[論文レビュー] Dual Path Multi-Scale Fusion Networks with Attention for Crowd Counting
SFANet はデュアルパスの多スケール融合ネットワークと注意機構を用いて、多様な密度にわたる高分解能の密度マップと正確な群衆数を生成します。VGG16-bn バックボーンを用い、2つの統合経路(密度マップ経路と注意マップ経路)をエンドツーエンドで訓練します。
The task of crowd counting in varying density scenes is an extremely difficult challenge due to large scale variations. In this paper, we propose a novel dual path multi-scale fusion network architecture with attention mechanism named SFANet that can perform accurate count estimation as well as present high-resolution density maps for highly congested crowd scenes.
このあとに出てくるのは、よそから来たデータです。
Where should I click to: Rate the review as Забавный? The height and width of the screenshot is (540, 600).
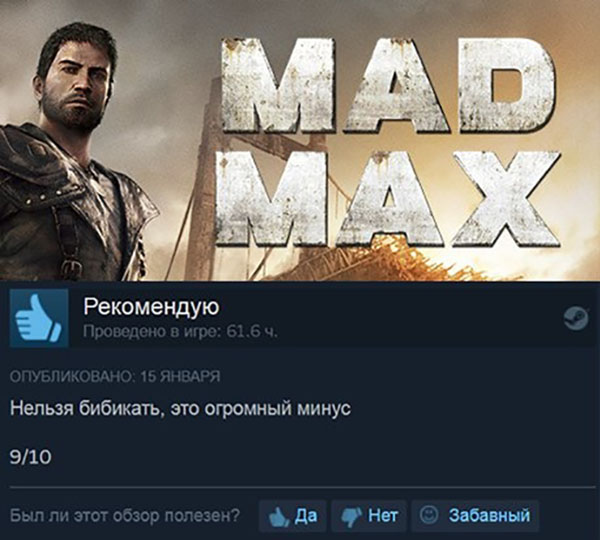pyautogui.click(x=475, y=516)
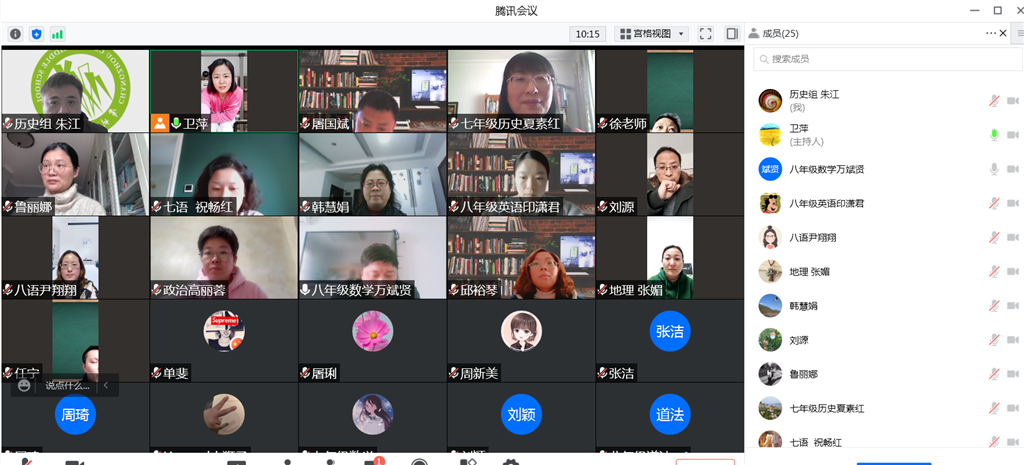This screenshot has height=465, width=1024.
Task: Click 卫萍's green microphone icon in list
Action: [x=994, y=135]
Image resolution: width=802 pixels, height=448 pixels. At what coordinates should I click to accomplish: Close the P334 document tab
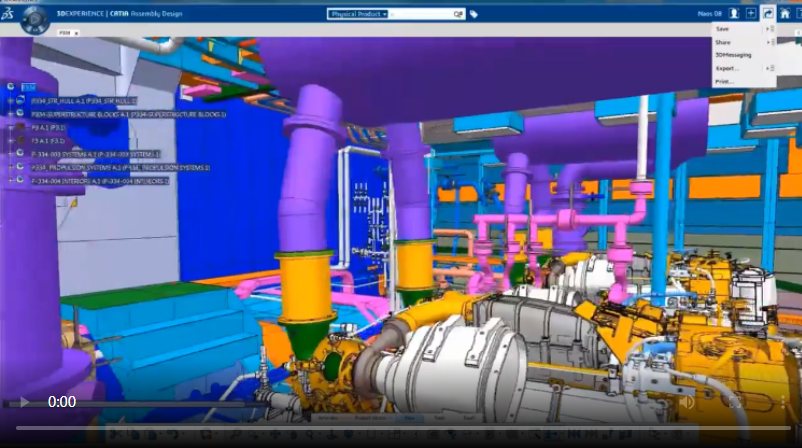coord(77,33)
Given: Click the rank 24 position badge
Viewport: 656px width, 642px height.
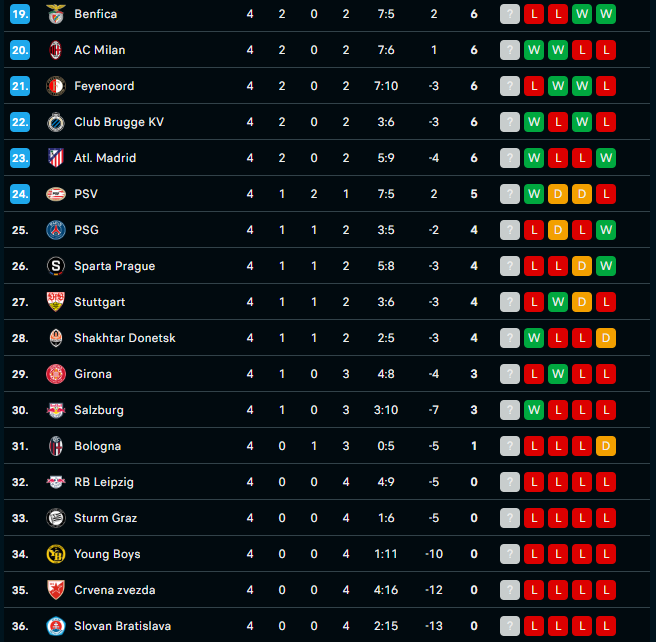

The proposed SFANet contains two main components: a VGG backbone convolutional neural network (CNN) as the front-end feature map extractor and a dual path multi-scale fusion networks as the back-end to generate density map. These dual path multi-scale fusion networks have the same structure, one path is responsible for generating attention map by highlighting crowd regions in images, the other path is responsible for fusing multi-scale features as well as attention map to generate the final high-quality high-resolution density maps. SFANet can be easily trained in an end-to-end way by dual path joint training. We have evaluated our method on four crowd counting datasets (ShanghaiTech, UCF CC 50, UCSD and UCF-QRNF). The results demonstrate that with attention mechanism and multi-scale feature fusion, the proposed SFANet achieves the best performance on all these datasets and generates better quality density maps compared with other state-of-the-art approaches.
研究の動機と目的
- Address large head scale variations and background noise in crowd counting.
- Leverage multi-scale feature fusion to generate high-resolution density maps.
- Incorporate an attention pathway to highlight head regions and suppress background.
- Propose a multi-task loss combining Euclidean density loss and attention guidance.
- Demonstrate superior performance on standard crowd counting benchmarks.
提案手法
- Use VGG16-bn backbone to extract multi-scale features (conv2-2, conv3-3, conv4-3, conv5-3).
- Construct a density map path (DMP) via feature pyramid fusion to produce high-resolution density maps.
- Construct an attention map path (AMP) with the same structure to learn head-region probabilities.
- Fuse DMP features with an attention map via element-wise multiplication to refine density features.
- Train with a multi-task loss: L = L_density + alpha * L_attention (alpha = 0.1).
- Generate ground-truth density maps by Gaussian-blurring head annotations; derive attention-ground-truth from density maps.
実験結果
リサーチクエスチョン
- RQ1Can a dual-path, multi-scale fusion network improve robustness to scale variation and background noise in crowd counting?
- RQ2Does integrating an attention map path improve localization of head regions and density map quality?
- RQ3Does the proposed multi-task loss accelerate convergence and boost counting accuracy?
主な発見
| Dataset | Part | MAE | MSE |
|---|---|---|---|
| ShanghaiTech | Part A | 59.8 | 99.3 |
| ShanghaiTech | Part B | 6.9 | 10.9 |
| UCF_CC_50 | Full set | 219.6 | 316.2 |
| UCF-QRNF | Full set | 100.8 | 174.5 |
| UCSD | Full set | 0.82 | 1.07 |
- SFANet achieves state-of-the-art or competitive MAE/MSE across ShanghaiTech, UCF_CC_50, UCF-QRNF, and UCSD datasets.
- On ShanghaiTech Part A, SFANet attains 59.8 MAE and 99.3 MSE; on Part B, 6.9 MAE and 10.9 MSE (per Table 1).
- On UCF_CC_50, SFANet achieves 219.6 MAE and 316.2 MSE.
- On UCF-QRNF, SFANet attains 100.8 MAE and 174.5 MSE.
- On UCSD, SFANet achieves 0.82 MAE and 1.07 MSE (lower is better).
- Ablation shows the attention path improves performance beyond VGG-DMP baselines, confirming its contribution.]
- table_headers: [
- データセット
- パート
- MAE
- MSE
より良い研究を、今すぐ始めましょう
論文設計から論文執筆まで、研究時間を劇的に削減しましょう。
クレジットカード登録不要
このレビューはAIが作成し、人間の編集者が確認しました。